Depuis plusieurs années, un débat agite les services RH et les juristes d’entreprise : les salariés en télétravail ont-ils droit aux titres-restaurants au même titre que ceux présents sur site ? Pendant que certaines sociétés distribuaient les titres sans discuter, d’autres refusaient systématiquement, estimant que le repas pris à domicile ne générait aucun surcoût et que le télétravail relevait d’un choix personnel du salarié.
La Cour de cassation vient de mettre fin à ces interprétations hasardeuses. Dans un arrêt récent du 8 octobre, les juges ont rappelé une évidence que beaucoup d’employeurs préféraient ignorer : le droit au titre-restaurant dépend exclusivement de l’organisation de la journée de travail, pas du lieu où le salarié se trouve.
Le cadre légal du titre-restaurant : ce que dit réellement le Code du travail
Pour déterminer si un salarié peut bénéficier de titres-restaurants, la Cour de cassation est revenue au texte, et seulement au texte. Selon elle, une seule condition existe : le repas du salarié doit être compris dans son horaire journalier. Point final.
Aucune mention du lieu d’exécution du travail, aucune exception pour le télétravail, aucun critère lié à un prétendu « surcoût ». L’argument souvent invoqué par les entreprises — « le salarié mange chez lui donc cela ne coûte rien » — ne repose sur aucune base légale.
Le titre-restaurant n’a jamais été une compensation financière. C’est un avantage social accordé lorsque la pause déjeuner s’inscrit dans le temps de travail, indépendamment de l’endroit où la personne se trouve.
Télétravail : ce que les employeurs peuvent faire… et surtout ce qu’ils ne peuvent plus faire
Un employeur n’a jamais été tenu d’attribuer des titres-restaurants, que ce soit pour les salariés sur site ou ceux en télétravail. La mise en place du dispositif est facultative.
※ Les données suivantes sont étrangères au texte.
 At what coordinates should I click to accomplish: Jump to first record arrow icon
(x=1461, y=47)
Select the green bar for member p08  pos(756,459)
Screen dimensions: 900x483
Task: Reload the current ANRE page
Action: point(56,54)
En revanche, dès lors qu’une entreprise choisit d’en attribuer à ses équipes présentes dans les locaux, elle doit octroyer exactement les mêmes droits aux télétravailleurs. Refuser aux uns ce que l’on accorde aux autres constitue une rupture d’égalité de traitement entre salariés, parfaitement sanctionnable.
En clair :
- Si l’entreprise finance les repas des salariés sur site par des titres-restaurants,
- alors elle doit faire la même chose pour les salariés à distance,
- dès lors que leur journée de travail inclut une pause déjeuner.
Aucun règlement intérieur, aucune charte télétravail, aucune note de service ne peut déroger à ce principe.
Pourquoi cet arrêt change réellement la donne dans les entreprises ?
De nombreuses sociétés pensaient encore pouvoir distinguer les salariés selon leur lieu de travail. Cette décision ferme définitivement la porte à ces pratiques.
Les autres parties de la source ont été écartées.